# Given text
============================================================

FF = flip_classifier_tool(input_dir=input_dir,
                          output_file=model_path,
                          max_frames=max_frames,
                          tail_filter_iters=tail_filter_iters,
                          space_filter_size=space_filter_size)

## Prepare Train-Test Datasets

Split your dataset into a train/test X and y sets. 

Select a percent split for the test set such that you can accurately evaluate the model accuracy in the next following step.

Upon completion, the cell will plot a 2x2 grid. 
 - The left column contains the correctly flipped examples of the data.
 - The right column contains the incorrect examples.
 - The bottom row contains the y-axis flip versions of the top row.

Ensure that only the plotted frames in the __left__ column show the rodent facing east.

In [None]:
test_size = 20 # percent split

FF.prepare_datasets(test_size)

## Fit and Evaluate the Flip Classifier Model

The following cell will train the model with the split data, determine the flip classifier's accuracy, then saves the model to your desired output path.

In [None]:
# The maximum depth of the tree. Increase this value if your data includes larger amounts of variability.
# Variability can arise from obstructions, different rodent sizes, larger crop sizes, etc.
# Note: if increasing max_depth, ensure to increase your dataset size to ensure the model is not being over-fit.
max_depth = 6 
         
n_jobs = 4 # Number of parallel jobs to run `fit()` and `predict()`
verbose = 0 # levels of verbosity: [0, 1, 2]

FF.train_and_evaluate_model(n_jobs=n_jobs,
                            max_depth=max_depth,
                            verbose=verbose)

***

============================================================

# What is asked
**A)** Reproduce the part of the flip classifier excerpt between "## Prepare Train-Test" and "the top row.", inclusive, word for word.
**B)** Answer these questions using the flip classifier excerpt.
(i) What percent split is assigned to test_size?
(ii) What does the right column of the 2x2 grid contain?
(iii) What value is max_depth set to?

# Stored data
============================================================

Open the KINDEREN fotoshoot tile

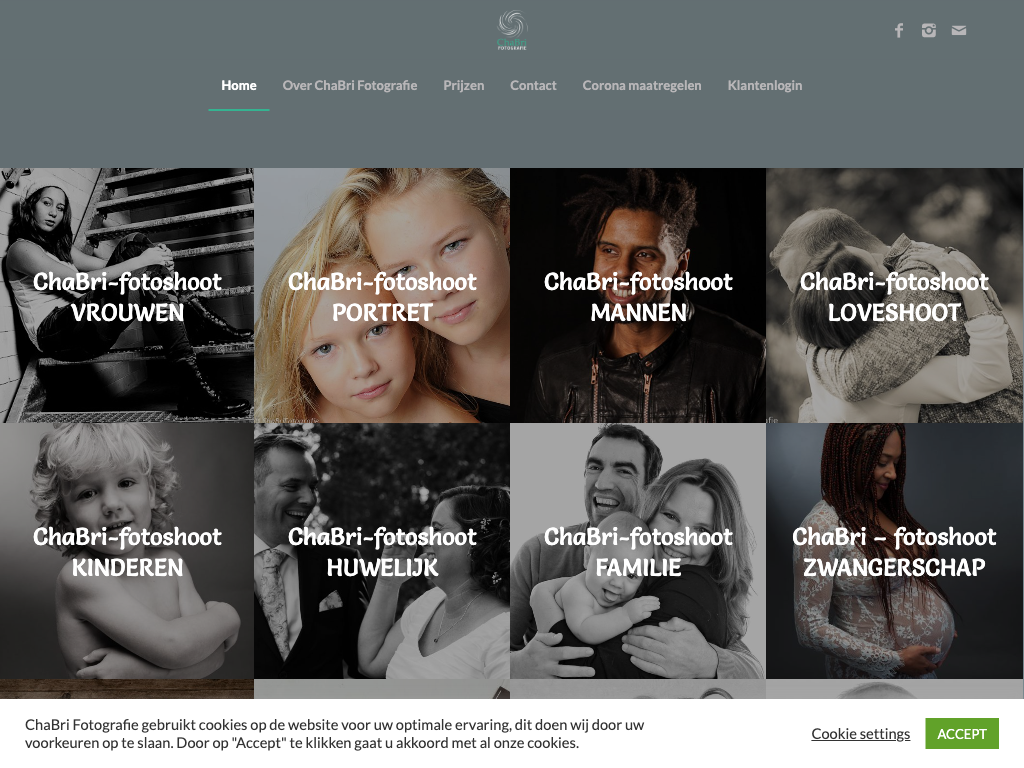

============================================================

# Task-by-task results
**A)**
## Prepare Train-Test Datasets

Split your dataset into a train/test X and y sets. 

Select a percent split for the test set such that you can accurately evaluate the model accuracy in the next following step.

Upon completion, the cell will plot a 2x2 grid. 
 - The left column contains the correctly flipped examples of the data.
 - The right column contains the incorrect examples.
 - The bottom row contains the y-axis flip versions of the top row.

**B)**
(i) 20
(ii) The incorrect examples.
(iii) 6